» Task
Each line below that holds the word "status" counts once. Say how many such lines there are, and no more.

» Data provided
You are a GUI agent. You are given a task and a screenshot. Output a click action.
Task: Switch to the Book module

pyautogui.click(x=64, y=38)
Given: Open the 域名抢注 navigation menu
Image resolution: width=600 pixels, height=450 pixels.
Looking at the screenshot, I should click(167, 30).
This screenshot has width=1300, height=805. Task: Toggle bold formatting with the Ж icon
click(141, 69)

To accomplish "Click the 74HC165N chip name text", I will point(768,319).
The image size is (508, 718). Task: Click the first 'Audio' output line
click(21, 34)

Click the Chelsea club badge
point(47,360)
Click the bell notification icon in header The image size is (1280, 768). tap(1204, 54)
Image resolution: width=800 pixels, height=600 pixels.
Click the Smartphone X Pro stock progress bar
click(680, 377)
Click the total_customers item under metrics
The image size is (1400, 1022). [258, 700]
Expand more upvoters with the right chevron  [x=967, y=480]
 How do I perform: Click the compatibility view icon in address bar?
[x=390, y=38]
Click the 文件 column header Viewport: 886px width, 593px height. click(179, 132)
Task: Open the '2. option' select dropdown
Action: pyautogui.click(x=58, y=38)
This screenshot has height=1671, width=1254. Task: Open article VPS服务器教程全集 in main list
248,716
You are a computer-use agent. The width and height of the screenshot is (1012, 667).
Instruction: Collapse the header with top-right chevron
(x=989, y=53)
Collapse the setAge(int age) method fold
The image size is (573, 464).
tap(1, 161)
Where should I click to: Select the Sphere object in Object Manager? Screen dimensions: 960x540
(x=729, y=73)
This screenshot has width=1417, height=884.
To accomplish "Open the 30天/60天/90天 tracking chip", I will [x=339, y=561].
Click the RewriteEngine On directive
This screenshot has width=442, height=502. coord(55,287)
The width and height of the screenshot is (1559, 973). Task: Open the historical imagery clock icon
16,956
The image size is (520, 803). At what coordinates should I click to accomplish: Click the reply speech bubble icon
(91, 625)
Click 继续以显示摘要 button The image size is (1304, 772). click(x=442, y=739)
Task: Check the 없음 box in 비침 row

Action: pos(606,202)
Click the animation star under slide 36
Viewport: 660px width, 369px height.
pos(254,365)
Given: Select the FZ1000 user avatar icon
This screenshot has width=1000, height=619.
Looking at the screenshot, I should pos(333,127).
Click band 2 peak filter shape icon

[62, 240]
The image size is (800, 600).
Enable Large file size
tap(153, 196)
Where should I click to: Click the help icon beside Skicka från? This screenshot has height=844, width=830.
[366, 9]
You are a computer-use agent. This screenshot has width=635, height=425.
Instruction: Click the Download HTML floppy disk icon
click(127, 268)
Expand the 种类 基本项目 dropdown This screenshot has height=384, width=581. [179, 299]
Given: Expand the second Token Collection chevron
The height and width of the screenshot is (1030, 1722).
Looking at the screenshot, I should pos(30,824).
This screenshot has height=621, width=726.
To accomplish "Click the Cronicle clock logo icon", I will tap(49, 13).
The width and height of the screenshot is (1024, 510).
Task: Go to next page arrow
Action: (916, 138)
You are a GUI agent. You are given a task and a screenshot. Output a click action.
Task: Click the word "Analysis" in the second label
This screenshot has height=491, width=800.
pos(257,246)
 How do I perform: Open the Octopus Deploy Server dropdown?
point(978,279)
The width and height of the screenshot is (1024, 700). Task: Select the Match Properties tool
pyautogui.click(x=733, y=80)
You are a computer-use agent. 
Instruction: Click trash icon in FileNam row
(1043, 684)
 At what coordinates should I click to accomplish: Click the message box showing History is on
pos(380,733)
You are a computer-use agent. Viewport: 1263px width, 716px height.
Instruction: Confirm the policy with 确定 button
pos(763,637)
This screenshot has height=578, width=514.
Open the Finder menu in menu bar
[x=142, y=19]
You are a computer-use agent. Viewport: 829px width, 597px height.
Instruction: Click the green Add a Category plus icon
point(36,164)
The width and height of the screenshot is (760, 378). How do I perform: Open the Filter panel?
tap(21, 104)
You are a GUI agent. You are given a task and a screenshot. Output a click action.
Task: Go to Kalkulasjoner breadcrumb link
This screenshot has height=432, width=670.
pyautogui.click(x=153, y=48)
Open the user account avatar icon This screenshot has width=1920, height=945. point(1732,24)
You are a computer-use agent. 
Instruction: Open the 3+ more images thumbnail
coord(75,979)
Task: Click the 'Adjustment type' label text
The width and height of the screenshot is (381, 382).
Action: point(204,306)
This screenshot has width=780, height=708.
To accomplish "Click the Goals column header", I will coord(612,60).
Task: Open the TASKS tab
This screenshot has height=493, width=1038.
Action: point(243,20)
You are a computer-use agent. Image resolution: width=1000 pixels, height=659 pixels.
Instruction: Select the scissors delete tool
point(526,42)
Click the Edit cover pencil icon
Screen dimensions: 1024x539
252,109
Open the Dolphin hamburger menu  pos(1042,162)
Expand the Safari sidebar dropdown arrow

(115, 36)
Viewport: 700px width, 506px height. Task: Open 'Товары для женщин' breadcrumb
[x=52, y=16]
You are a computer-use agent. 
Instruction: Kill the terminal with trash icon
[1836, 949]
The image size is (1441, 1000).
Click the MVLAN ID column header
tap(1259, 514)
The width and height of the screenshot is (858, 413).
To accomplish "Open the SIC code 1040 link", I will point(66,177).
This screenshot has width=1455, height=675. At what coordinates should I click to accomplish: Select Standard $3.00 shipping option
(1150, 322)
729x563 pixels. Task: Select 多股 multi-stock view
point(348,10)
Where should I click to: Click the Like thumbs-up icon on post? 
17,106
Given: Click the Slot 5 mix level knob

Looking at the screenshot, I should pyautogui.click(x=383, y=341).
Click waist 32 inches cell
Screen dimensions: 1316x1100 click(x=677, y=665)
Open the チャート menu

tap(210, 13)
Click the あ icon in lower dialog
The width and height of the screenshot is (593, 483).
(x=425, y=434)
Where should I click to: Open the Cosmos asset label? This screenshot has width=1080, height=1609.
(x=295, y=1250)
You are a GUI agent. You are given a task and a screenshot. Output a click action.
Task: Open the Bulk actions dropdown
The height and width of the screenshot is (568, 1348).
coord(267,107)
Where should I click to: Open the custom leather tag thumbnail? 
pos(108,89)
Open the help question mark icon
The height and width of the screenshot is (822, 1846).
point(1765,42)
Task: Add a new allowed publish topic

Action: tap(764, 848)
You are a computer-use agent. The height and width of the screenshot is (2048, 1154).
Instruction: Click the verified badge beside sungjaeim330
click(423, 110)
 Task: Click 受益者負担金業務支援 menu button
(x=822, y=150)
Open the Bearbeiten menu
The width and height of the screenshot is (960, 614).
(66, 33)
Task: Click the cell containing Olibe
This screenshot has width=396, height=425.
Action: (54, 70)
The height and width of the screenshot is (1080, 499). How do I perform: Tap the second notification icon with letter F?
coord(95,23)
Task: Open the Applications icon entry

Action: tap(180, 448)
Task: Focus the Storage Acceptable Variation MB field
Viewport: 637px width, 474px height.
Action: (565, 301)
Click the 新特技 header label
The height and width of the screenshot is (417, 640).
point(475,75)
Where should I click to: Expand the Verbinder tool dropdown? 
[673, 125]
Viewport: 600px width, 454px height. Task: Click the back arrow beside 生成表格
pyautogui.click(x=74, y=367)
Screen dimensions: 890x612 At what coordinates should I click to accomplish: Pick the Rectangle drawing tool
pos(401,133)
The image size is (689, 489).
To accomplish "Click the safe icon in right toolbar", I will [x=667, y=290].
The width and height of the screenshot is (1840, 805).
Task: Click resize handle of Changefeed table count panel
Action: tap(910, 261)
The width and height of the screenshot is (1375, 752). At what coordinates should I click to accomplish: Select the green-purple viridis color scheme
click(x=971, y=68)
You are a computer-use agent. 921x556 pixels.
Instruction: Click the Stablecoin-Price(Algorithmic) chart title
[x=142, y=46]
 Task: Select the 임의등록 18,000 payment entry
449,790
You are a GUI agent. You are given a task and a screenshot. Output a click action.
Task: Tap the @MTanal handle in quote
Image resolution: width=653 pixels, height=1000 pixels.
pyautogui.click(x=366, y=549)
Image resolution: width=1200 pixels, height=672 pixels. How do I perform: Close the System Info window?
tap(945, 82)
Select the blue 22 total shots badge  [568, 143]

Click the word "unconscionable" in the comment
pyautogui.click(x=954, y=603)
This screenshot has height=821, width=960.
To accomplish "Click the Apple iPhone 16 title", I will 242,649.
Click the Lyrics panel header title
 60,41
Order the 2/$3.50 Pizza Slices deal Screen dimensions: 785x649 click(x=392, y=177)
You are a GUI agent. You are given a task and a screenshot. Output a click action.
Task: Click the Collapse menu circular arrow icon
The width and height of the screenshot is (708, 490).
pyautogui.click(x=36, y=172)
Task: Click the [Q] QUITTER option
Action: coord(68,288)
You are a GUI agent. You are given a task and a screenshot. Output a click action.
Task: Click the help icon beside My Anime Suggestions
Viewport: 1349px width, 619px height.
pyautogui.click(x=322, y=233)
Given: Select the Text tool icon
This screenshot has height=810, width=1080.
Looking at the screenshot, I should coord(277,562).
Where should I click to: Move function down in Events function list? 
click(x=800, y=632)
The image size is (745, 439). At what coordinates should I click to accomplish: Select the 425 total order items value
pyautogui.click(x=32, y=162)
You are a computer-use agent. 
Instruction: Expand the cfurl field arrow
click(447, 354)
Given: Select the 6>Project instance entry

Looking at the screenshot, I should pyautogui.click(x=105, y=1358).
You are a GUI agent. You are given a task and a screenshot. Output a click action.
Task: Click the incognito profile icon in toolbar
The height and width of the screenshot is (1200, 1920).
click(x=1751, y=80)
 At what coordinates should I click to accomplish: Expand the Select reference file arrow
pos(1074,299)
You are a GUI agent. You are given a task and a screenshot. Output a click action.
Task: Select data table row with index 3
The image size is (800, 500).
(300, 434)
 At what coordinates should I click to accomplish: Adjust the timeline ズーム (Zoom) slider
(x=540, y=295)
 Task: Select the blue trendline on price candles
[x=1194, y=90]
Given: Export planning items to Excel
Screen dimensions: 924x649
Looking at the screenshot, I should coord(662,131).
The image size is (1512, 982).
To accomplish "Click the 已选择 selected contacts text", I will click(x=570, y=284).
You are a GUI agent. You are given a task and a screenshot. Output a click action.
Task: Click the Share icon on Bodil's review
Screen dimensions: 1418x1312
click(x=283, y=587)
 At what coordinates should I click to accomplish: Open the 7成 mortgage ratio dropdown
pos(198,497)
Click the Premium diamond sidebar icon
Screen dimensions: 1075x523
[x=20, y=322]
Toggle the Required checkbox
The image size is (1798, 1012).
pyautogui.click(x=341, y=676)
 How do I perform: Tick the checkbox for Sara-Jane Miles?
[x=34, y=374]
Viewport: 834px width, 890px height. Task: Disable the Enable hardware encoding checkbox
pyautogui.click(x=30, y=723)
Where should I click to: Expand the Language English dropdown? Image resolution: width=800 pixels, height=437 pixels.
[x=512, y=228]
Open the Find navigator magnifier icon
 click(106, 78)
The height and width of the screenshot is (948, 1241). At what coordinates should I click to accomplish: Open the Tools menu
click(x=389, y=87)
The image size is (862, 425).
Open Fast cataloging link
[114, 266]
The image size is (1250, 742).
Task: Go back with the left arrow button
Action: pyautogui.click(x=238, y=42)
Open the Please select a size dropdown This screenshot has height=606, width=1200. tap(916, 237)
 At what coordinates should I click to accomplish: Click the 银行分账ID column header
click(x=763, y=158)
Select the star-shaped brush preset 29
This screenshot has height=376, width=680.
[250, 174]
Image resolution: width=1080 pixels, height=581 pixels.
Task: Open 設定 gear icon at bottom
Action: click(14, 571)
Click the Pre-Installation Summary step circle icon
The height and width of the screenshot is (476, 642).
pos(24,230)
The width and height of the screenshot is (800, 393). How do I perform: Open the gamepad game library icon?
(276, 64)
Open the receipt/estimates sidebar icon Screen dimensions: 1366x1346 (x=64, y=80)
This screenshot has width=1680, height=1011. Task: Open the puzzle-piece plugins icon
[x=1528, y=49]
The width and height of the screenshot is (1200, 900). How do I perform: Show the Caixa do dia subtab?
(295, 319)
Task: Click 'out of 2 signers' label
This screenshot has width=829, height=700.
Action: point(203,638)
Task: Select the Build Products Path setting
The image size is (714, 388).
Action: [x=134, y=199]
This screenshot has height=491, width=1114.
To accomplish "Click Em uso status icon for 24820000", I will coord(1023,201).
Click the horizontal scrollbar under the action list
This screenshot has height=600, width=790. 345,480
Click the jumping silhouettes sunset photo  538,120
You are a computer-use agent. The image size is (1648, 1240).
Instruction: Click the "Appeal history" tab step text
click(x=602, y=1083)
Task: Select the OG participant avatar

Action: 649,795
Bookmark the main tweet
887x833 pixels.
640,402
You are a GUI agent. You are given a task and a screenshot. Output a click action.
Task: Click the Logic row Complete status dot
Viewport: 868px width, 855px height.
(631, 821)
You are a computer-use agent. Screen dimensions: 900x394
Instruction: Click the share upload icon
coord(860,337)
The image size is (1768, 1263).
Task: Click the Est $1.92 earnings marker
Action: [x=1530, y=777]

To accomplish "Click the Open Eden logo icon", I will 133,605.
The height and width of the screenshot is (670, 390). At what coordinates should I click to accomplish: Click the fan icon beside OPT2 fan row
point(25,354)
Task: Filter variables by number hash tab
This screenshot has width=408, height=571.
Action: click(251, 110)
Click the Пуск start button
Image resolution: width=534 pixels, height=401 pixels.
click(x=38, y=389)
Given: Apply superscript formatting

» Written reply
2